Katherine Forrest: Hey, welcome everyone to another episode of “Waking Up With AI,” a Paul, Weiss podcast. I'm Katherine Forrest.

Anna Gressel: And I'm Anna Gressel.

Katherine Forrest: And Anna, I can see you. Nobody else can see you, but I can see that you've got your home background behind you. And you're back from Silicon Valley.

Anna Gressel: I know, I went and I sought out sunnier shores. I was up in San Francisco and the peninsula, and then actually up in Seattle, which was lovely. And it was great to just meet with a ton of fun folks, but I would say, in particular, just so many amazing women lawyers who are working on AI and chips these days. And so shout out to all of our friends. It was great to see you guys.

Katherine Forrest: Well, that's terrific. And we're glad to have you back on this side of the time change. That is, so that there is no time change.

Anna Gressel: Definitely.

Katherine Forrest: And I'm thrilled that in today's episode we get to follow up on an aspect of the one that I did solo last week, Anna.

Anna Gressel: Mm-hmm.

Katherine Forrest: That was on the exciting, scintillating topic of chips and GPUs.

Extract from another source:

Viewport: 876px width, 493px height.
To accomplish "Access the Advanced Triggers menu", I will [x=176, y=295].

Actually, it was a good episode, but I had to keep reminding our audience not to turn me off. Don't turn me off.

Anna Gressel: Now I have to wait and listen to it with everyone else. I'm so on the edge of my seat.

Katherine Forrest: And it will keep you on the edge of your seat. But today we're planning to talk about another concept that's thrown around all the time in the AI world, and that is a word called inference. I-N-F-E-R-E-N-C-E, inference. And as a former judge, I have to say that I'm used to the word inference meaning sort of an educated view where you arrive at a fact based upon putting together other facts. So it's like, in a way, like circumstantial evidence, where you use almost like a connect-the-dot kind of process to infer a fact based on other facts. And so, we used to use an example when I was a judge about inference, which was, you wake up in the morning and you see that the sidewalk outside your building is wet, and you can infer that it rained the night before. But if you look around further, and you add additional information to just the wetness, and you see that there's a hose nearby, then that additional information would allow you to add to your inference and to predict that the water may have even come from the hose. And so you could test both hypotheses with additional information in the mix. You'd look for wetness, say, in the street, if it rained, or whether or not the hose was dripping if it was the hose.

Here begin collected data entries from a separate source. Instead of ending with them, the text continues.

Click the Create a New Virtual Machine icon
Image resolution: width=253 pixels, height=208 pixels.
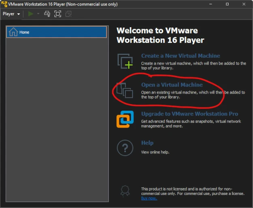[125, 61]
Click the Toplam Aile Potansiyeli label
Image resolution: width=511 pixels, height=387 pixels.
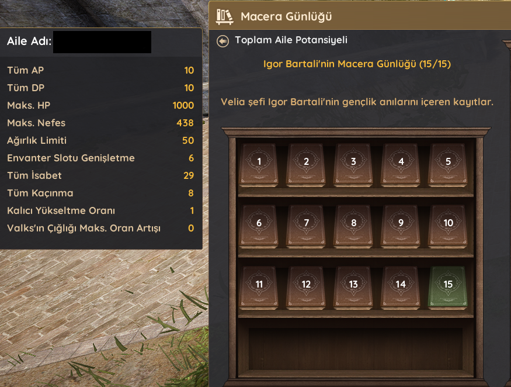291,40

And so, I used to say to juries all the time that an inference is not speculation, it's not guesswork, but it's, again, using one or more facts to make a determination as to another. And today we're going to be talking about the special meaning of the word inference here.

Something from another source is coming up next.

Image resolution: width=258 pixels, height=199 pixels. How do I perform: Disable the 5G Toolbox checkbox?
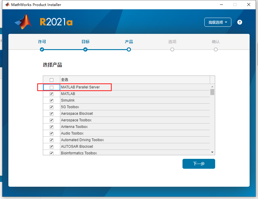(x=51, y=107)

Anna Gressel: Yeah, in the AI space, inference is really a very particular term of art. It has some relationship to the use of the term you used when you were a judge. I definitely think there are some similarities, but it's also got a particularized difference between the normal usage of the word and what's specialized about it in the AI context. So let's talk about that a little bit. When we talk about inferences from an AI tool, we're essentially talking about the output from the model. So if I query a model, then based on all of the information at its disposal, the model infers an answer.